The drug – roflumilast – was previously only sanctioned for use in clinical trials but has now been given the seal of approval by the National Institute for Health and Care Excellence to tackle severe COPD in adults whose symptoms have failed to respond to other treatments.

“New evidence has meant we can now say that roflumilast should be routinely available to patients with severe COPD”

Carole Longson

However, the body’s new draft guidance stresses the fact treatment should only be initiated by respiratory specialists because of concern about side effects and “a lack of clinical experience” of using the drug in the UK.

Roflumilast – also known by its trade name, Daxas – is a once-a-day tablet that helps reduce irritation and swelling in the airways of people with COPD.

In 2012 it was only approved for limited use in clinical trials because NICE said there was not enough evidence on how well it worked or the best way to use it.

But after looking at evidence from two new trials, the body said it should be made available for wider use on the NHS.

Evidence from the new trials showed the drug eased COPD symptoms that were not being controlled by inhalers.

The expert committee that reviewed the drug concluded it could be recommended for use in the NHS for treating severe COPD in adults with chronic bronchitis who were still experiencing frequent exacerbations – two or more flare-ups in the past year – despite using inhalers.

However, the committee also stressed the need for expert input and the guidance states treatment “should only be started by a specialist in respiratory medicine”.

”This [approval] will be welcome news for many patients who have severe COPD symptoms that have been difficult to control”

Carole Longson

While roflumilast is “generally well-tolerated” side effects can include weight loss and gastrointestinal issues so patients taking the drug need to be carefully monitored.

Another factor behind the need for specialist intervention is that most clinicians in the UK are not as yet familiar with the drug, the guidance said.

Professor Carole Longson, director of the NICE centre for health technology evaluation, said the decision to approve the drug would be welcome news for many COPD patients – with an estimated 122,000 adults in England eligible for the treatment.

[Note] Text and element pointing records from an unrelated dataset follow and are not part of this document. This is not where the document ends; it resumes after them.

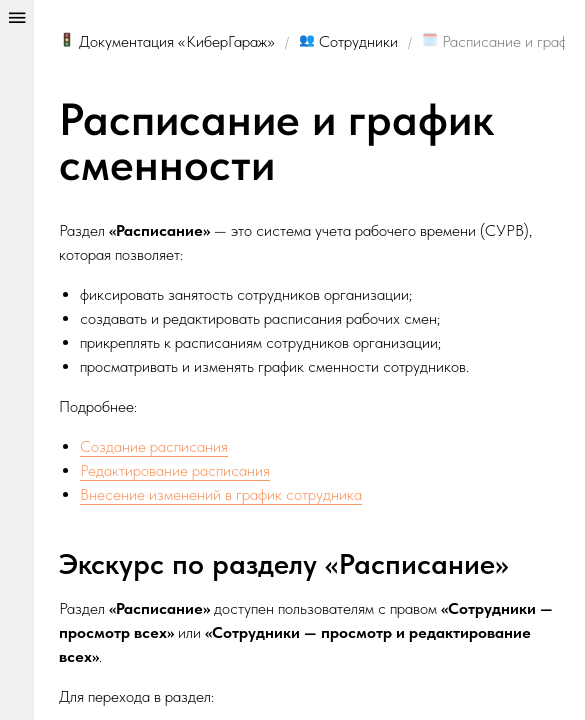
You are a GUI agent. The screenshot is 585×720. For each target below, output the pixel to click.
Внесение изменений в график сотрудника (221, 494)
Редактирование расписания (175, 470)
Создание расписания (154, 446)
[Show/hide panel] (17, 360)
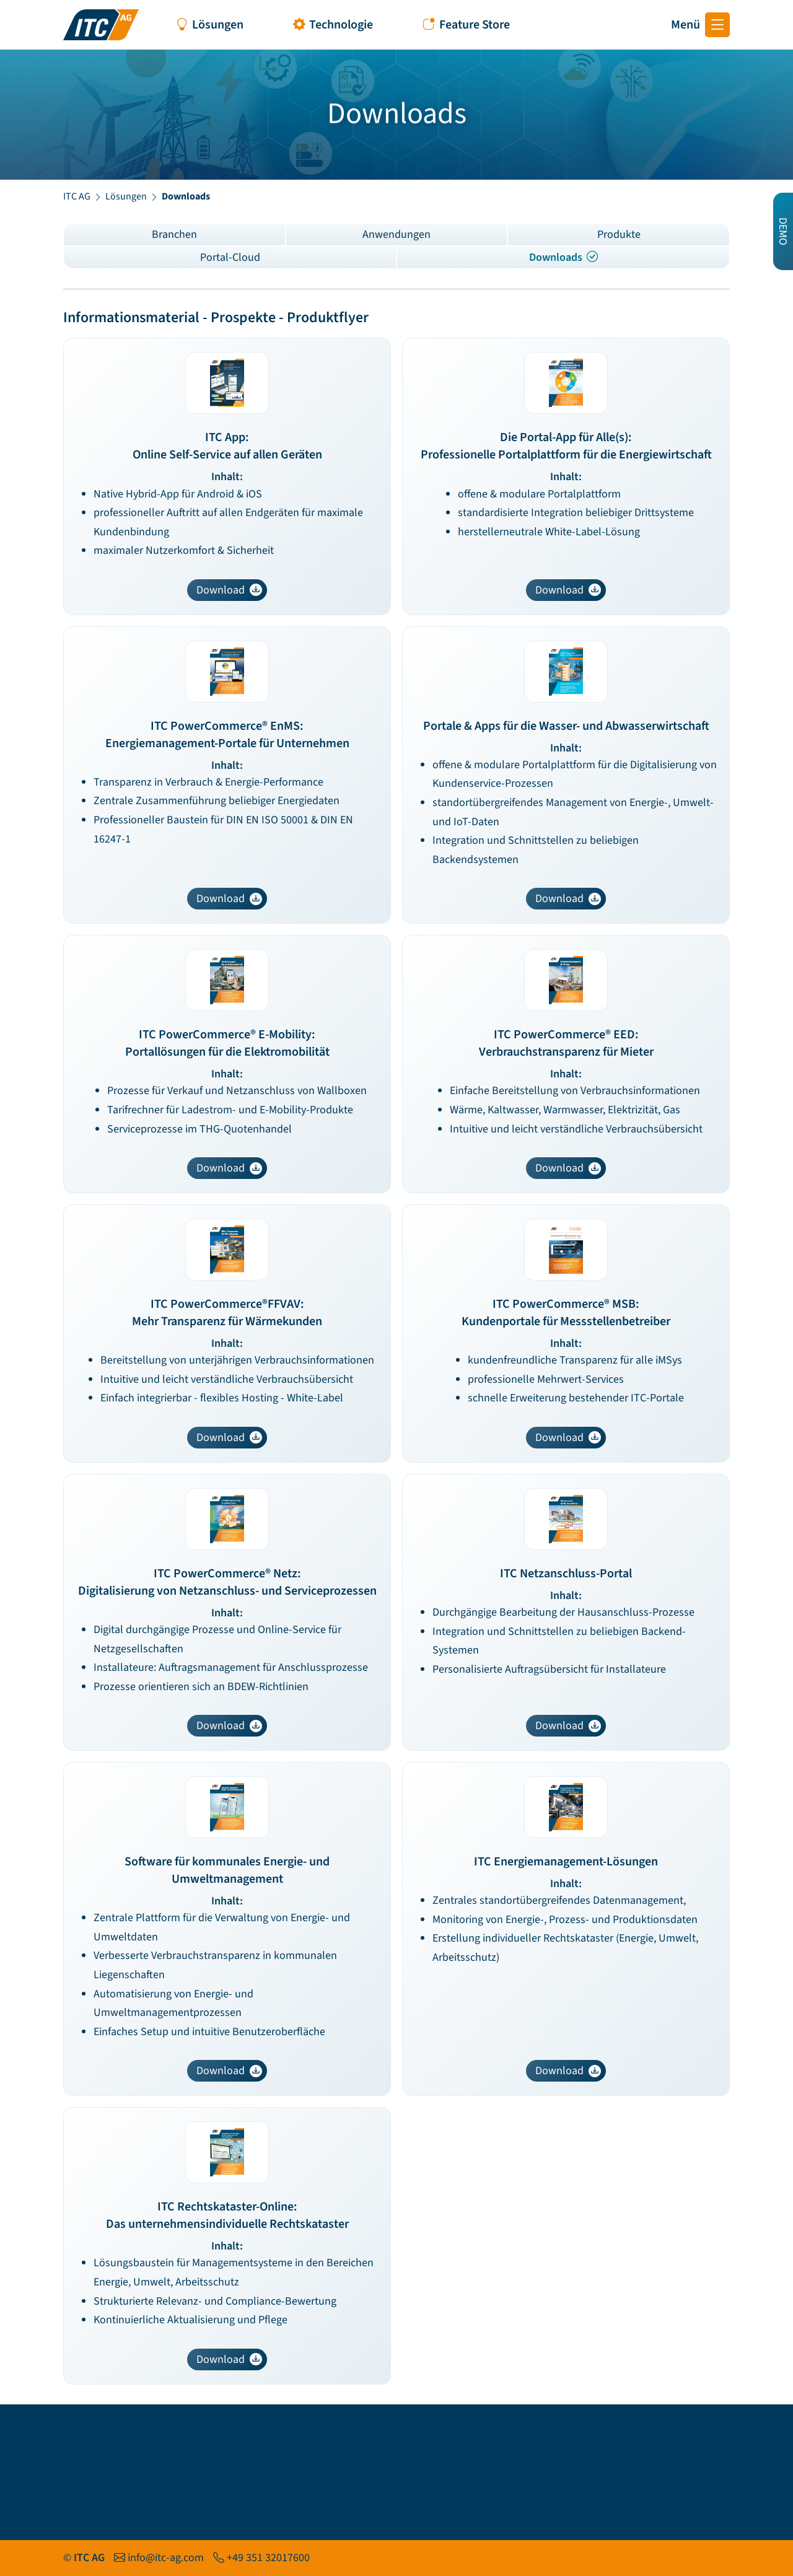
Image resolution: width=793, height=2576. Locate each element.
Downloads (563, 257)
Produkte (619, 234)
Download (229, 590)
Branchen (174, 234)
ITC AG (76, 196)
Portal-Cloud (230, 257)
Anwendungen (396, 234)
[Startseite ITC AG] (101, 24)
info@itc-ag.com (166, 2557)
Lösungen (126, 196)
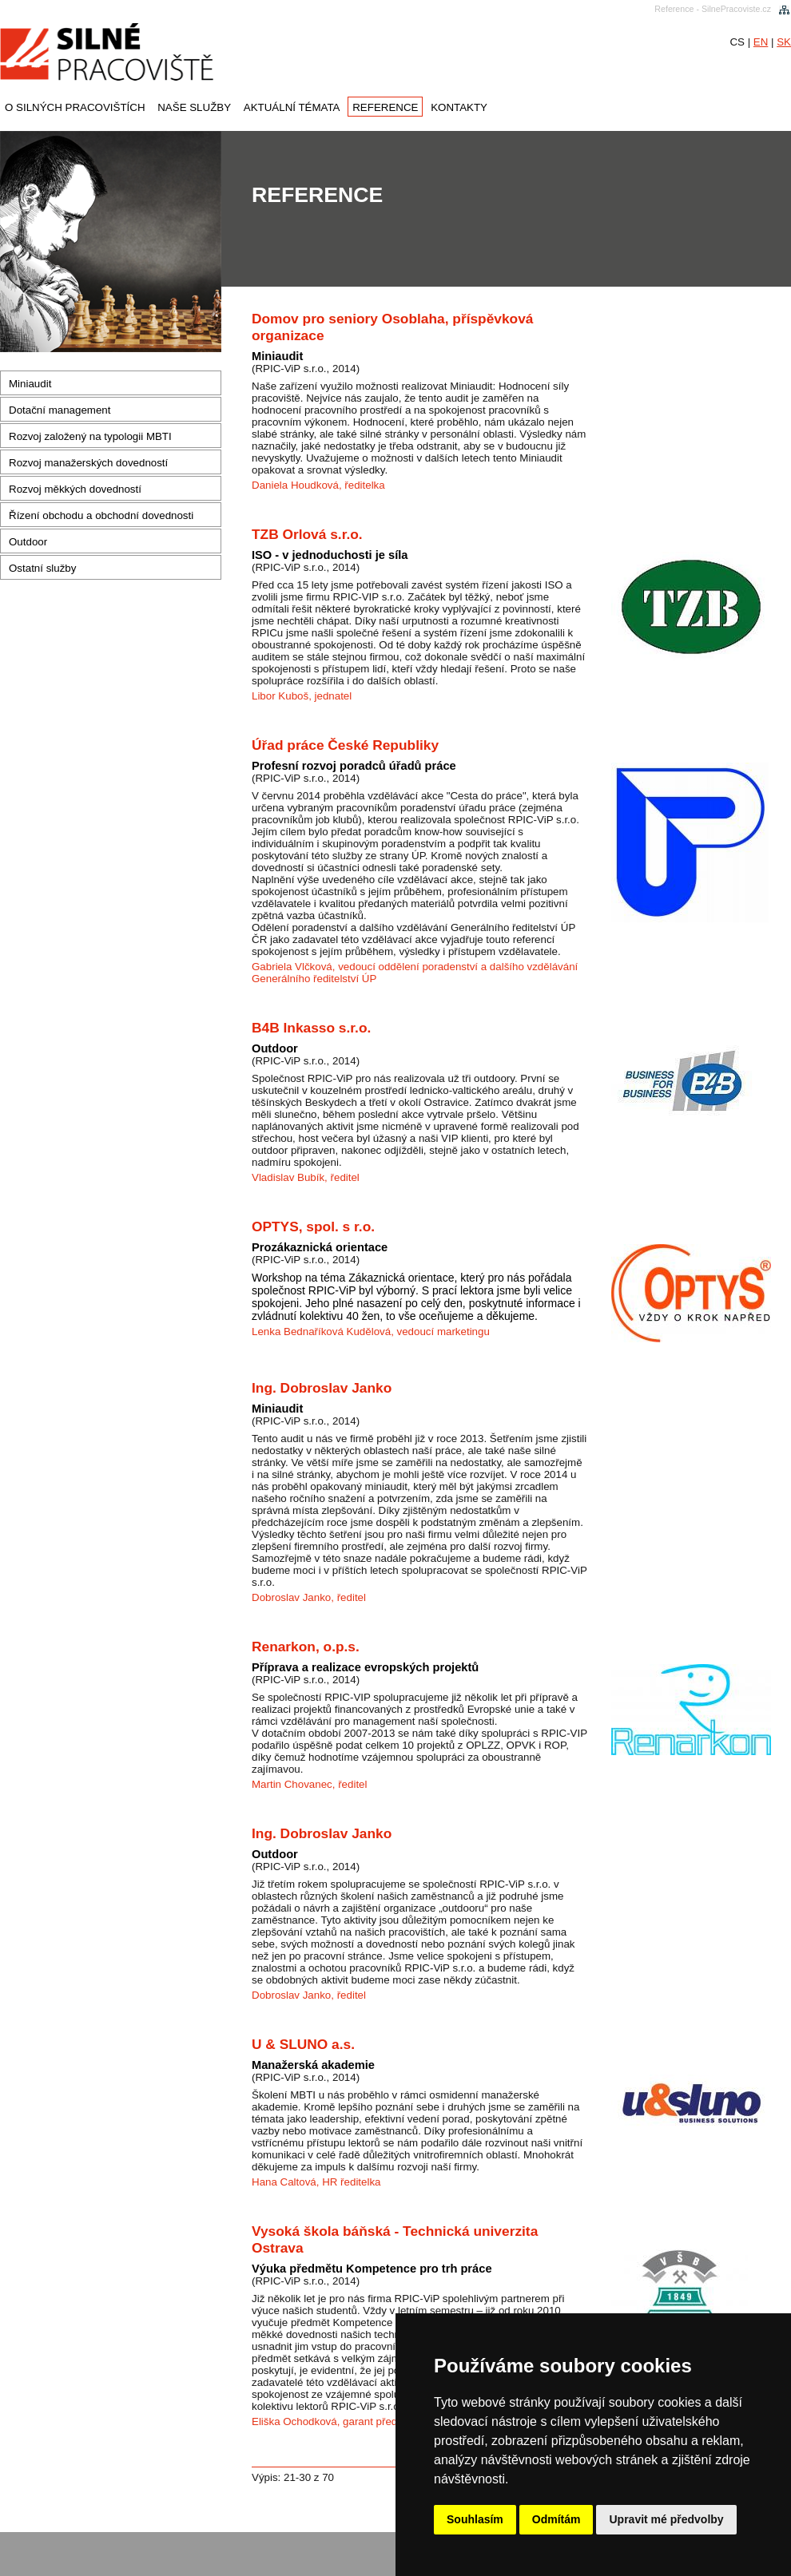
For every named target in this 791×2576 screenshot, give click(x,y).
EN (761, 42)
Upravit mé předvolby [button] (666, 2519)
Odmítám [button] (556, 2519)
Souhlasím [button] (475, 2519)
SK (784, 42)
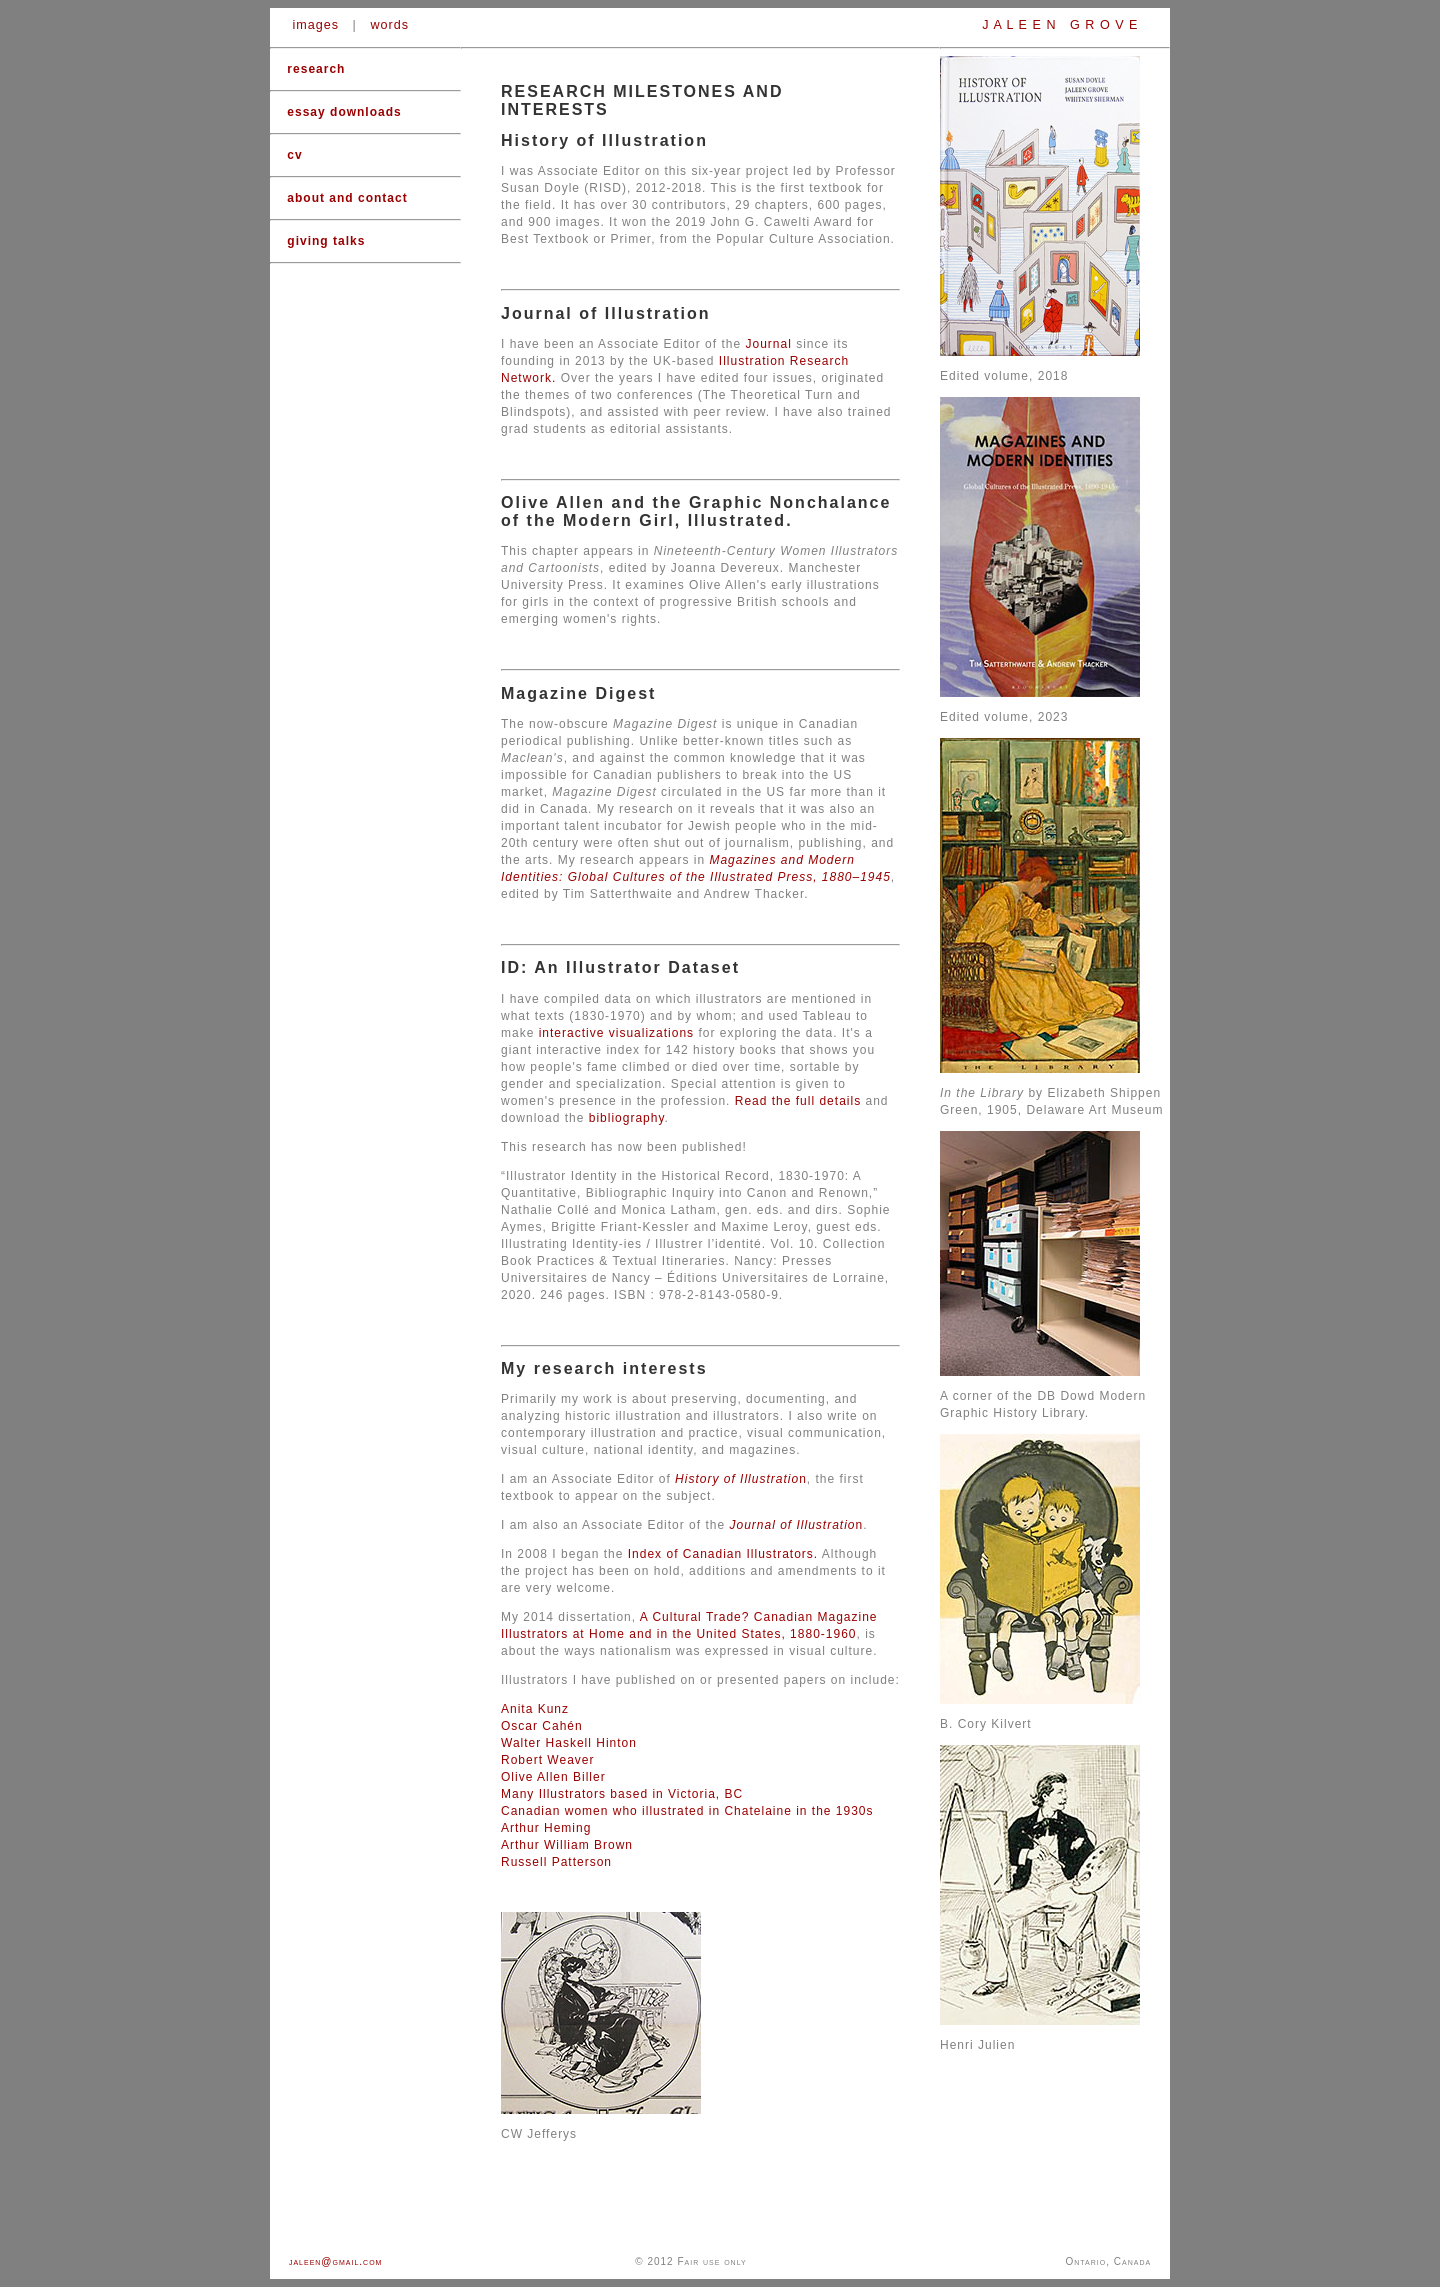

“COPD is a chronic lung condition which causes breathing problems and for many, symptoms will only worsen over time,” she said.

“New evidence has meant we can now say that roflumilast should be routinely available to patients with severe COPD.

“This will be welcome news for many patients who have severe COPD symptoms that have been difficult to control,” she added.

The draft guidance is out for consultation until July 6, with the final document expected to be published in the same month – providing there are no appeals.

Roflumilast should be available on the NHS within three months of the final guidance being published.